Jose Martin del Pliego

The term comes from English, referring to pointing the brain through eye contact. This allows us to access neural circuits, where sometimes very high intensity emotional responses are stored and that may be causing problems in the patient's life.

The brain is continually checking the information that the body gives it and, at the same time, checking itself. The technique takes advantage of this circumstance to locate and then process and release areas or neural circuits that were maladjusted, producing maladaptive responses in the person's life.

That is why the technique can also work on physical ailments, since these had a functionality in its time and, by releasing these recordings, the associated somatic ailment also disappears in many cases.

Probably, as a psychotherapist you have seen many cases where brainspotting can be applied. Is it versatile? What are the main problems in which it is used, specifically?

The technique is relatively recent, but its excellent results have already been experimentally verified. therapy in the following cases: physical and emotional trauma, chronic fatigue and fibromyalgia, addictions, phobias, posttraumatic stress, impulse control and aggression, emotional problems, anxiety and depression, and sports performance problems (especially striking in this area).

As a psychologist, at what point did you come to the conclusion that brainspotting is an interesting resource worth professional training?

David Grand is the discoverer of the technique, in 2003, and since then the technique has been spreading among different trained trainers. It is through other professional colleagues that information about this new tool reaches me, which works much more deeply than others. Going into the technique, you are not disappointed at all.

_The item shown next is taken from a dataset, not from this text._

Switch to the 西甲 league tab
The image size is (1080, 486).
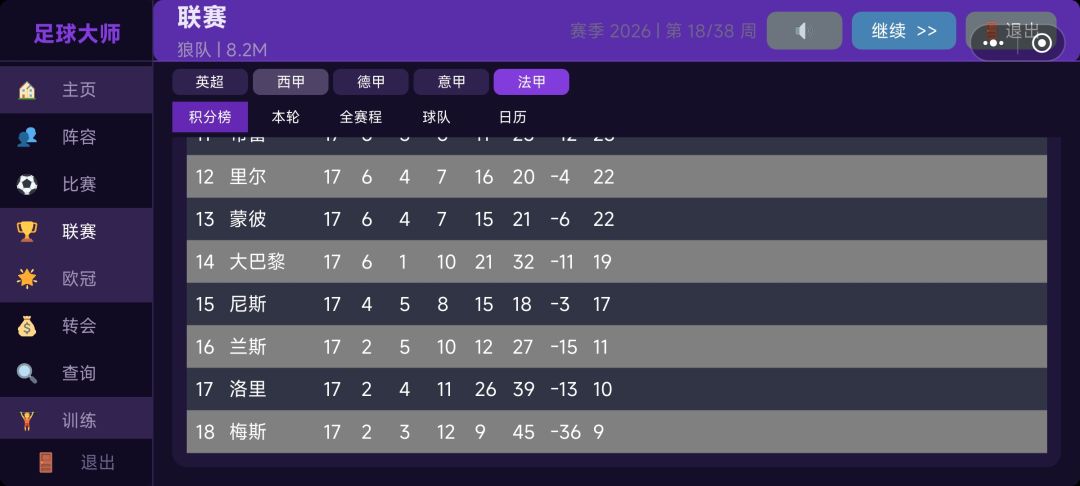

How is it applied to patients?

The patient focuses his attention on the emotion we want to work on. He scores the intensity with which he feels it and then, with a simple pointer, he scans the patient's gaze until he finds that brainspot associated with the reasons for consultation.

From that moment on, the attention will be maintained at that point until the emotions, physical sensations or thoughts that come to the patient's focused attention towards himself are deepened. We use that capacity that the brain has for self-healing and the fundamental bond with the therapist.

What are the keys to the functioning of memory on which it is based?

It is based on the access, release and readjustment of those emotional memories, whose origin is sometimes very primitive, inaccessible to our cognitive area, or It has to do with a high intensity event, the memory of which our brain avoids as a defense but which causes symptoms in the life of the person. person. With the technique, the brain generates the necessary homeostasis for proper global functioning.

And how are the results being produced, the therapeutic progress?

As I indicate, brainpotting works with the self-healing capacity of the brain, in such a way that it not only releases intense emotional response while the exercise lasts, but continues to work when the patient goes to his home; the brain continues to work, relocating what has been worked on in consultation. This makes us act in the depths of the pathology for which the patient comes to the consultation, generating more permanent changes. We act on the basis of the problem.